In 1940, as account Non Stop New York (Robert Stevenson, 1937), a transatlantic jet plane was joining London with New York. The first capital had more luck that New York, because in 1940 it suffered an air raid in which the bombs destroyed the Empire State Building, because of the Second World war, which faced EE. UU. with the Federation of Euro-Asian States, prophesied by Men Must Fight (Edgar Selwyn, 1933). The Empire State was already the symbol of the metropolis and for it, since one will see hereinafter, it appears and in addition it is destroyed, in multiple movies. Neither was lucky Everytown, a transcript of London, since this year they began the bombardments on the city, Things to Eats (William Cameron Menzies, 1936). Some of them unfortunately yes succeeded with his predictions. Moscow 1946, in Kosmicheskij reis, can turn “a tower crowned by a figure with wings, which is on the building of the Institute for Interplanetary Trips, attached to this building there is a body built with a dome of the one that divides an immense ramp of launch constructed with metallic profiles, under her, they circulate vehicles for big avenues, to the bottom, after what it looks like a vast park, one sees the city and on her, competing with the tower that has just appeared, there stands out the Palace of Boris Iofan’s Soviets, Vladimir Schuko and Vladimir Gelfreikth, that he turned out to be a winner of the famous contest of 1933” as well as a “rocket supported by a complex metallic studding, inside a hangar constructed with parabolic arches of concrete, as the hangars for dirigibles that Eugène Freyssinet constructed in Orly in 1923” (Gorostiza 2007: 23). The Second World war has not left his frightful sequels in this Moscow and thanks to the Peace that is lived, his scientists could construct even a rocket that moved them to other planets “…..

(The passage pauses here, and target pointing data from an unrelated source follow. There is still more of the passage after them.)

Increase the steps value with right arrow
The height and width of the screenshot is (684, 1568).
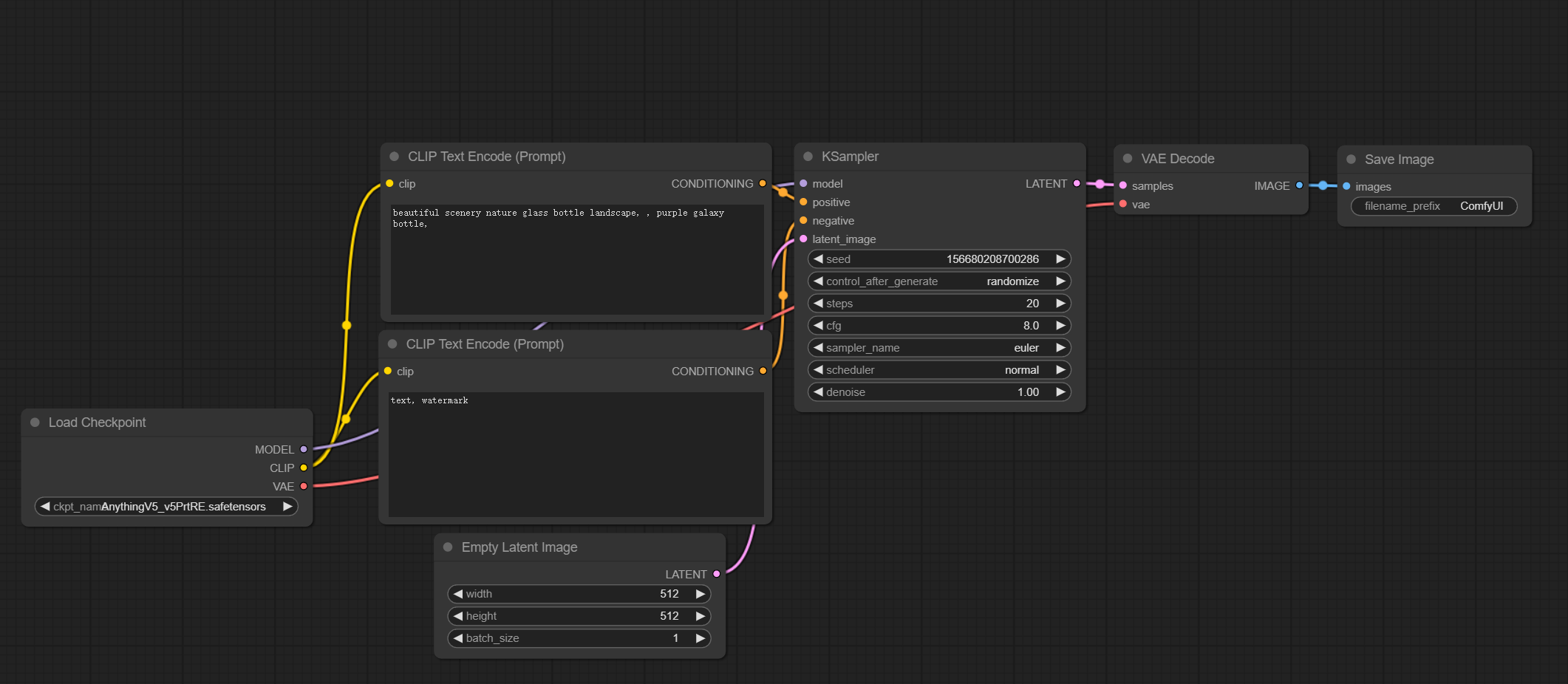(x=1060, y=304)
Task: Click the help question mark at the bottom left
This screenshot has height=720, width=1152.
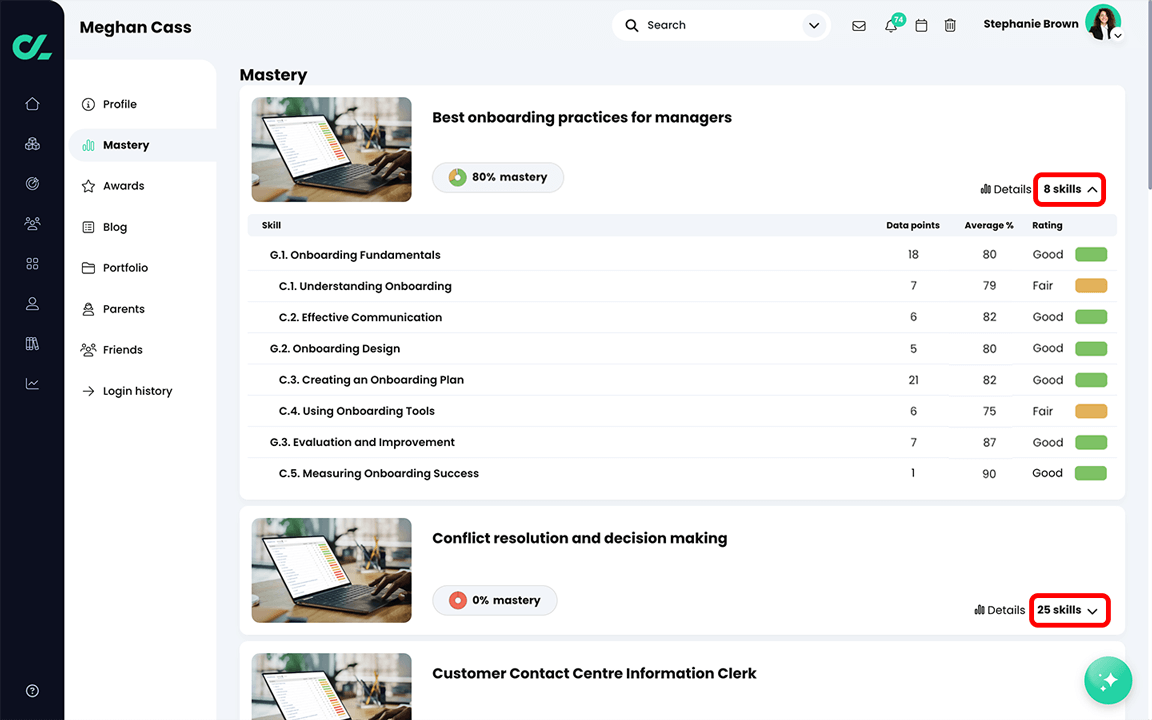Action: pos(31,690)
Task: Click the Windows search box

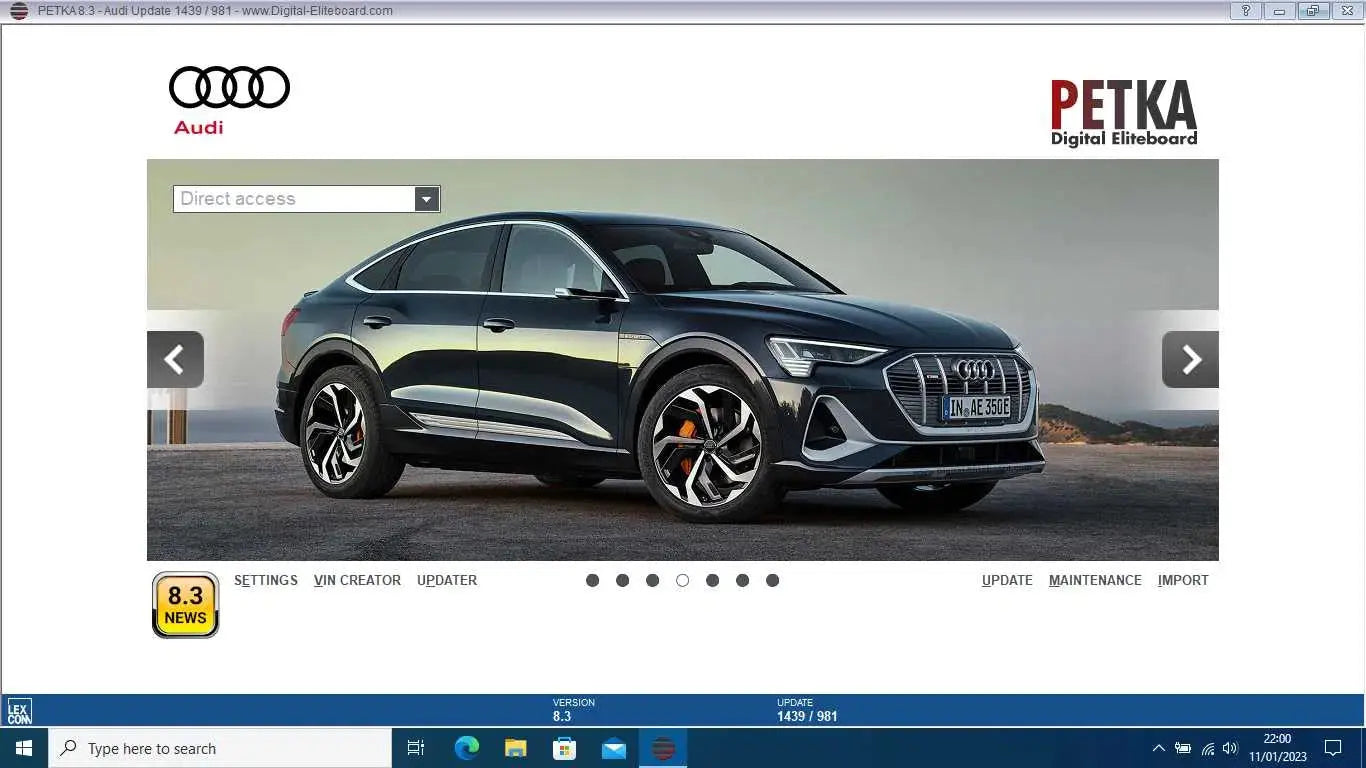Action: [x=220, y=747]
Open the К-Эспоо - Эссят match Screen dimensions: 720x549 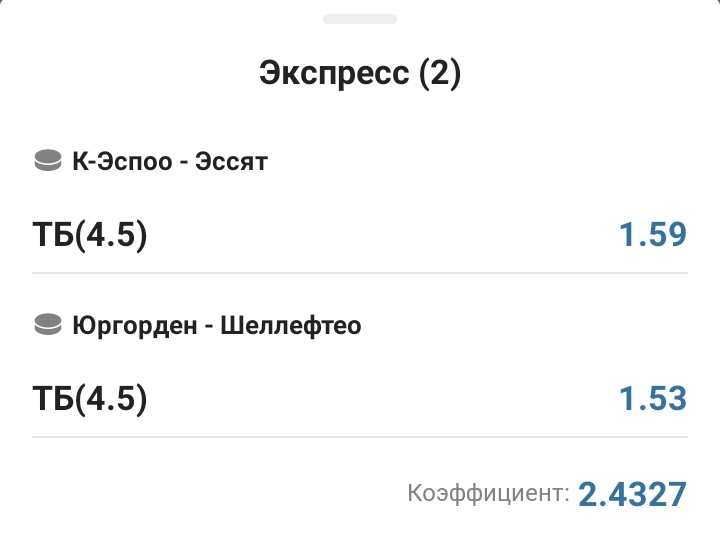[170, 161]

Hitherto the beginning of my article, since always in this blog, which wants to stop reading it it will have to do it on paper, buying the very advisable magazine Teatro Marittimo, for example in the bookshop of Madrid 8 1/2.

Jorge Gorostiza, architect. Author of the blog Arquitectura+Cine+Ciudad

Santa Cruz de Tenerife, november 2011

Jorge Gorostiza

Doctor arquitecto, proyecta y construye edificios y desarrolla trabajos de urbanismo. Desde 1990, publica numerosos artículos sobre cine y arquitectura en medios de su localidad, revistas como Nosferatu, Nickleodeon, Academia, Lateral, Cahiers du Cinema… y en varios volúmenes colectivos. Entre el 2000 y el 2005 dirige la Filmoteca Canaria. Imparte conferencias sobre arquitectura y cine en instituciones como el CAAM en Gran Canaria, la UIMP, el CENDEAC en Murcia, INCUNA en Gijón, Fundación Telefónica, la ETS de Arquitectura y el CCCB de Barcelona, las ETS de Arquitectura de La Coruña, Sevilla, Valencia y SEU madrileña, La Ciudad de la Luz en Alicante, la UNED en Pamplona, en varios colegios de arquitectos, así como en las universidades del País Vasco, Gerona, Valladolid, Málaga, Granada, SEK en Segovia y CEES de Madrid. Jurado en varios festivales cinematográficos, como los de Alcalá de Henares (2001), San Sebastián (2002), Sitges (2003), Las Palmas (2005) y Documentamadrid (2005), y comisario de las exposiciones Constructores de quimeras. (Centro Conde Duque, Madrid, 1999) y La arquitectura de los sueños (Capilla del Oidor, Alcalá de Henares, 2001).

He publicado bastantes libros y muchos artículos, he impartido conferencias, he sido comisario de exposiciones y jurado en muchísmos festivales. Si quieren saber más no duden en consultar mi blog ARQUITECTURA + CINE + CIUDAD.